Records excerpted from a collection
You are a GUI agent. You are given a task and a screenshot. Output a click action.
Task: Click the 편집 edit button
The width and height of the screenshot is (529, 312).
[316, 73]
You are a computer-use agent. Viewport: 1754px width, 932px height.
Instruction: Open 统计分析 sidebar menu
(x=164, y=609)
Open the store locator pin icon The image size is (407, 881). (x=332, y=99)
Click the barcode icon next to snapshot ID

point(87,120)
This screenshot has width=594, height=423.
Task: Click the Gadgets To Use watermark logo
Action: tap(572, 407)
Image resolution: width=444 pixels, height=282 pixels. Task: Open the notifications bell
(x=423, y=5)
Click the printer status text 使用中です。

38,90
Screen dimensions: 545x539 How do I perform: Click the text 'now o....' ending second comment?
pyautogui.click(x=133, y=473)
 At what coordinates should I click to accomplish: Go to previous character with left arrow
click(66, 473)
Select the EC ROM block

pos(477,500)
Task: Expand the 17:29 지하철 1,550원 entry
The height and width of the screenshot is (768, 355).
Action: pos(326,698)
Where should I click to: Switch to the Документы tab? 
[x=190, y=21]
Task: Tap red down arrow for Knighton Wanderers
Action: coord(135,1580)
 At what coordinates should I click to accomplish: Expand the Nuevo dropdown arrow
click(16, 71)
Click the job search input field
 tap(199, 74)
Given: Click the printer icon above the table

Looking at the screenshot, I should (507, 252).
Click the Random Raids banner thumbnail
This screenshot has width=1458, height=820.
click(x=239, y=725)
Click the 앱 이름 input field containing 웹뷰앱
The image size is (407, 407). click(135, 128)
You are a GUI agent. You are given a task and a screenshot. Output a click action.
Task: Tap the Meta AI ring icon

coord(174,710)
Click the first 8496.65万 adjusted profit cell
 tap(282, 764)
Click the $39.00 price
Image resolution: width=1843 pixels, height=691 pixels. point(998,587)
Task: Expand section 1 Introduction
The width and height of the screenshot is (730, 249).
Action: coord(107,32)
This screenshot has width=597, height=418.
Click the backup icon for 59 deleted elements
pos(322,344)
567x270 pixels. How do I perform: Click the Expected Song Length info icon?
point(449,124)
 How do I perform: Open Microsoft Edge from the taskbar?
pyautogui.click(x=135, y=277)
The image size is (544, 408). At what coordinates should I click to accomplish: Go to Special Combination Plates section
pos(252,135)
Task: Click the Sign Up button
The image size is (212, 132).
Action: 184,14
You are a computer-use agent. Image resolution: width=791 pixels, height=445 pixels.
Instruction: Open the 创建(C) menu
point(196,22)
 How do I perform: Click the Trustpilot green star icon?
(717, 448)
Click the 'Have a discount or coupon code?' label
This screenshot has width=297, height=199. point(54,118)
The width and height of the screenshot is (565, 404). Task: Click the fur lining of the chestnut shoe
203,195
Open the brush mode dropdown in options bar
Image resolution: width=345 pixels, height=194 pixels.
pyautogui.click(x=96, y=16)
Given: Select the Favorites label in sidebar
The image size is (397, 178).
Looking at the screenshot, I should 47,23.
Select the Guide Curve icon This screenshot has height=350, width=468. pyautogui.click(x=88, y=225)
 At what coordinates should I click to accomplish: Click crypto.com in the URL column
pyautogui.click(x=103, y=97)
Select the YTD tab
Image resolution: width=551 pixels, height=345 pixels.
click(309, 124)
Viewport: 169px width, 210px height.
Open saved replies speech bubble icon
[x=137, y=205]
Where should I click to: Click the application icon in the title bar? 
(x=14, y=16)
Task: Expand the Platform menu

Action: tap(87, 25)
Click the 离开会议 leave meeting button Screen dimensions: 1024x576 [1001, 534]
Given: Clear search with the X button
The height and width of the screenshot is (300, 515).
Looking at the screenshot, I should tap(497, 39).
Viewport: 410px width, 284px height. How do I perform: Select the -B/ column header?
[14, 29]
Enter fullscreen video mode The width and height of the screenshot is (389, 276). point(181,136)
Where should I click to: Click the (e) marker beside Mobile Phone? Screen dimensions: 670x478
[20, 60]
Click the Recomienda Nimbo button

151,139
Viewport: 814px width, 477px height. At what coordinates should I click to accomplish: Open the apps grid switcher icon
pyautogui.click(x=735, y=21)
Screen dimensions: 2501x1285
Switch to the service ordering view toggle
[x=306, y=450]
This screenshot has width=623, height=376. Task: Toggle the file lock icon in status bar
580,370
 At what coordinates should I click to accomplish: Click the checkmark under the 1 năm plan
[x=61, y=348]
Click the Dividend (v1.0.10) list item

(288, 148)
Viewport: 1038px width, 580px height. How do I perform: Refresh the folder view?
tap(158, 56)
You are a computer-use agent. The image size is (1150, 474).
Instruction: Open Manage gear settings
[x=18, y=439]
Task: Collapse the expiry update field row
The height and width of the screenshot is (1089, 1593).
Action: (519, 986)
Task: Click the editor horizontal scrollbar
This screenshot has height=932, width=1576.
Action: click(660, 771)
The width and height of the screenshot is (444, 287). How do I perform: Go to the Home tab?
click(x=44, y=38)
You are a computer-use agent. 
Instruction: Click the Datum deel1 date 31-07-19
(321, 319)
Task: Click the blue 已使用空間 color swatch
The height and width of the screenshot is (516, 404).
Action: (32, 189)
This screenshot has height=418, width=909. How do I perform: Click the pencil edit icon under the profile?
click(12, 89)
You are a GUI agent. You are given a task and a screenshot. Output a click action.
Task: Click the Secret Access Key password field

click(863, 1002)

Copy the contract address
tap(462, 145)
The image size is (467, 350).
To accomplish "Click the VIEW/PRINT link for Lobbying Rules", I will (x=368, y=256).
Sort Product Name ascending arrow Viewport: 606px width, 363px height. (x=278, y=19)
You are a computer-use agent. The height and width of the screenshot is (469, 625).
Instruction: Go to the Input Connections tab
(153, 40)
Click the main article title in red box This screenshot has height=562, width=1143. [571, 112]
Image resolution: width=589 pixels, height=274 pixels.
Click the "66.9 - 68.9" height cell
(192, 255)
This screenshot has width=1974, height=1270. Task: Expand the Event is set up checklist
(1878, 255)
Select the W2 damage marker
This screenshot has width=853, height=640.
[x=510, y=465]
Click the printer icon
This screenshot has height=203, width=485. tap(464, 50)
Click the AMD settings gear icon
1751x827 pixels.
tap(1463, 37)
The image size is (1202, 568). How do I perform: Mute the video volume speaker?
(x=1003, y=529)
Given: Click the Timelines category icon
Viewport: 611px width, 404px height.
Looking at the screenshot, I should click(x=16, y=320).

◆ **WHAT THE TASK REQUIRES**: Return every line of the listing above without any changes.

◆ **RESULT FOR THIS TASK**:
You are a GUI agent. You are given a task and a screenshot. Output a click action.
Task: Click the 편집 edit button
The width and height of the screenshot is (529, 312).
[316, 73]
You are a computer-use agent. Viewport: 1754px width, 932px height.
Instruction: Open 统计分析 sidebar menu
(x=164, y=609)
Open the store locator pin icon The image size is (407, 881). (x=332, y=99)
Click the barcode icon next to snapshot ID

point(87,120)
This screenshot has width=594, height=423.
Task: Click the Gadgets To Use watermark logo
Action: tap(572, 407)
Image resolution: width=444 pixels, height=282 pixels. Task: Open the notifications bell
(x=423, y=5)
Click the printer status text 使用中です。

38,90
Screen dimensions: 545x539 How do I perform: Click the text 'now o....' ending second comment?
pyautogui.click(x=133, y=473)
 At what coordinates should I click to accomplish: Go to previous character with left arrow
click(66, 473)
Select the EC ROM block

pos(477,500)
Task: Expand the 17:29 지하철 1,550원 entry
The height and width of the screenshot is (768, 355).
Action: pos(326,698)
Where should I click to: Switch to the Документы tab? 
[x=190, y=21]
Task: Tap red down arrow for Knighton Wanderers
Action: coord(135,1580)
 At what coordinates should I click to accomplish: Expand the Nuevo dropdown arrow
click(16, 71)
Click the job search input field
 tap(199, 74)
Given: Click the printer icon above the table

Looking at the screenshot, I should (507, 252).
Click the Random Raids banner thumbnail
This screenshot has width=1458, height=820.
click(x=239, y=725)
Click the 앱 이름 input field containing 웹뷰앱
The image size is (407, 407). click(135, 128)
You are a GUI agent. You are given a task and a screenshot. Output a click action.
Task: Tap the Meta AI ring icon

coord(174,710)
Click the first 8496.65万 adjusted profit cell
 tap(282, 764)
Click the $39.00 price
Image resolution: width=1843 pixels, height=691 pixels. point(998,587)
Task: Expand section 1 Introduction
The width and height of the screenshot is (730, 249).
Action: coord(107,32)
This screenshot has width=597, height=418.
Click the backup icon for 59 deleted elements
pos(322,344)
567x270 pixels. How do I perform: Click the Expected Song Length info icon?
point(449,124)
 How do I perform: Open Microsoft Edge from the taskbar?
pyautogui.click(x=135, y=277)
The image size is (544, 408). At what coordinates should I click to accomplish: Go to Special Combination Plates section
pos(252,135)
Task: Click the Sign Up button
The image size is (212, 132).
Action: 184,14
You are a computer-use agent. Image resolution: width=791 pixels, height=445 pixels.
Instruction: Open the 创建(C) menu
point(196,22)
 How do I perform: Click the Trustpilot green star icon?
(717, 448)
Click the 'Have a discount or coupon code?' label
This screenshot has width=297, height=199. point(54,118)
The width and height of the screenshot is (565, 404). Task: Click the fur lining of the chestnut shoe
203,195
Open the brush mode dropdown in options bar
Image resolution: width=345 pixels, height=194 pixels.
pyautogui.click(x=96, y=16)
Given: Select the Favorites label in sidebar
The image size is (397, 178).
Looking at the screenshot, I should 47,23.
Select the Guide Curve icon This screenshot has height=350, width=468. pyautogui.click(x=88, y=225)
 At what coordinates should I click to accomplish: Click crypto.com in the URL column
pyautogui.click(x=103, y=97)
Select the YTD tab
Image resolution: width=551 pixels, height=345 pixels.
click(309, 124)
Viewport: 169px width, 210px height.
Open saved replies speech bubble icon
[x=137, y=205]
Where should I click to: Click the application icon in the title bar? 
(x=14, y=16)
Task: Expand the Platform menu

Action: tap(87, 25)
Click the 离开会议 leave meeting button Screen dimensions: 1024x576 [1001, 534]
Given: Clear search with the X button
The height and width of the screenshot is (300, 515).
Looking at the screenshot, I should tap(497, 39).
Viewport: 410px width, 284px height. How do I perform: Select the -B/ column header?
[14, 29]
Enter fullscreen video mode The width and height of the screenshot is (389, 276). point(181,136)
Where should I click to: Click the (e) marker beside Mobile Phone? Screen dimensions: 670x478
[20, 60]
Click the Recomienda Nimbo button

151,139
Viewport: 814px width, 477px height. At what coordinates should I click to accomplish: Open the apps grid switcher icon
pyautogui.click(x=735, y=21)
Screen dimensions: 2501x1285
Switch to the service ordering view toggle
[x=306, y=450]
This screenshot has width=623, height=376. Task: Toggle the file lock icon in status bar
580,370
 At what coordinates should I click to accomplish: Click the checkmark under the 1 năm plan
[x=61, y=348]
Click the Dividend (v1.0.10) list item

(288, 148)
Viewport: 1038px width, 580px height. How do I perform: Refresh the folder view?
tap(158, 56)
You are a computer-use agent. The image size is (1150, 474).
Instruction: Open Manage gear settings
[x=18, y=439]
Task: Collapse the expiry update field row
The height and width of the screenshot is (1089, 1593).
Action: (519, 986)
Task: Click the editor horizontal scrollbar
This screenshot has height=932, width=1576.
Action: click(660, 771)
The width and height of the screenshot is (444, 287). How do I perform: Go to the Home tab?
click(x=44, y=38)
You are a computer-use agent. 
Instruction: Click the Datum deel1 date 31-07-19
(321, 319)
Task: Click the blue 已使用空間 color swatch
The height and width of the screenshot is (516, 404).
Action: (32, 189)
This screenshot has height=418, width=909. How do I perform: Click the pencil edit icon under the profile?
click(12, 89)
You are a GUI agent. You are given a task and a screenshot. Output a click action.
Task: Click the Secret Access Key password field

click(863, 1002)

Copy the contract address
tap(462, 145)
The image size is (467, 350).
To accomplish "Click the VIEW/PRINT link for Lobbying Rules", I will (x=368, y=256).
Sort Product Name ascending arrow Viewport: 606px width, 363px height. (x=278, y=19)
You are a computer-use agent. The height and width of the screenshot is (469, 625).
Instruction: Go to the Input Connections tab
(153, 40)
Click the main article title in red box This screenshot has height=562, width=1143. [571, 112]
Image resolution: width=589 pixels, height=274 pixels.
Click the "66.9 - 68.9" height cell
(192, 255)
This screenshot has width=1974, height=1270. Task: Expand the Event is set up checklist
(1878, 255)
Select the W2 damage marker
This screenshot has width=853, height=640.
[x=510, y=465]
Click the printer icon
This screenshot has height=203, width=485. tap(464, 50)
Click the AMD settings gear icon
1751x827 pixels.
tap(1463, 37)
The image size is (1202, 568). How do I perform: Mute the video volume speaker?
(x=1003, y=529)
Given: Click the Timelines category icon
Viewport: 611px width, 404px height.
Looking at the screenshot, I should click(x=16, y=320).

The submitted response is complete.